Tra questi non possiamo non ricordare gli U.S.A. del presidente Barack Obama, da molti indicato come un presidente di pace, ma che oltre a supportare Israele nel suo costante massacro del popolo palestinese e aver bombardato la Libia, sta preparando la guerra a Siria e Iran. Gli Stati Uniti, paladini in ogni guerra imperialista, sono da sempre alleati e finanziatori d’Israele ma non sono l’unico Paese ad appoggiare lo Stato sionista, l’Unione Europea da anni collabora e stringe accordi su varie materie, tra cui accordi commerciali che coinvolgono aziende che producono nei territori occupati.

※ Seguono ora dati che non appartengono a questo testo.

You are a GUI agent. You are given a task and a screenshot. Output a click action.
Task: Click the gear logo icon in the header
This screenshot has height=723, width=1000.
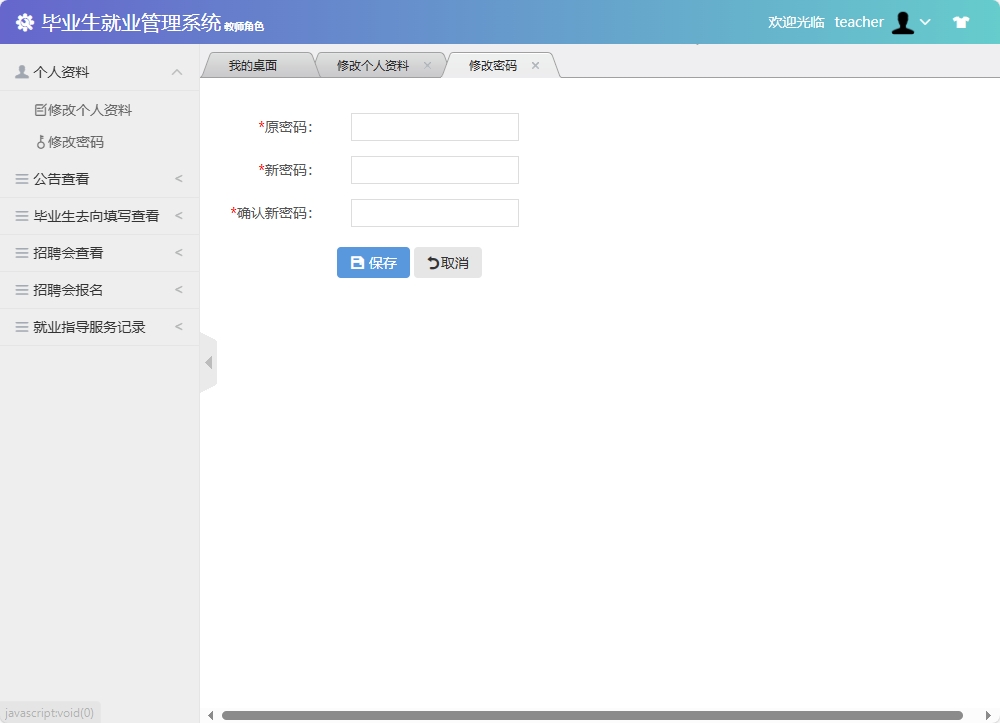(x=24, y=21)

 In tutto questo l’Italia non è da meno; mentre in passato la politica italiana poteva essere definita neutrale rispetto al conflitto se non addirittura filo palestinese, da anni, ormai, le cose sono cambiate. Adesso in Italia si appoggia Israele, in maniera bipartisan, senza se e senza ma. Molti sono i personaggi come Vendola e Saviano o media come Repubblica o il Tg3 che si rivolgono ad un  pubblico di sinistra hanno appoggiato Israele. Ormai non si contano più gli accordi politici, economici e militari tra Italia e Israele; esempi di tali accordi si possono vedere anche a Pisa dove l’università ha sostituito il programma, gratuito, di catalogazione della biblioteca con un altro molto simile ma a pagamento e di fabbricazione israeliana.
Tutto ciò rende Israele libero di perpetuare le sue politiche coloniali nei territori palestinesi forti dell’appoggio internazionale, appoggio che oramai arriva anche numerosi Stati arabi hanno cessato di supportare la lotta palestinese e cominciando a cercare accordi con lo stato israeliano.

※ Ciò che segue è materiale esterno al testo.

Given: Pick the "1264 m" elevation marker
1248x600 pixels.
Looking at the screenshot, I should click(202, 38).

 Ma la lotta dei palestinesi non è semplicemente la lotta di un popolo per la propria libertà, bensì è la lotta di tutti i popoli oppressi. Essa si deve unire alle lotte di tutti quei popoli (come il popolo kurdo, il popolo basco, il popolo sarhawi, ecc.) che vengono schiacciati in condizioni di subalternità. Inoltre la lotta di tutti questi popoli per la propria libertà non deve essere vista come un qualcosa che non ci riguarda, al quale dare, al massimo, la nostra solidarietà; perchè questa lotta non deve essere semplicemente la lotta per instaurare uno Stato che poi trasporterà al proprio interno le stesse condizioni di oppressione, con l’unica differenza che invece di un popolo su un altro sarà di una classe su un’altra.
La lotta del popolo palestinese deve unire tutte le lotte di tutti gli oppressi per abbattere le condizioni di sfruttamento tra popoli e tra classi e deve essere volta  alla creazione di una società di liberi e uguali.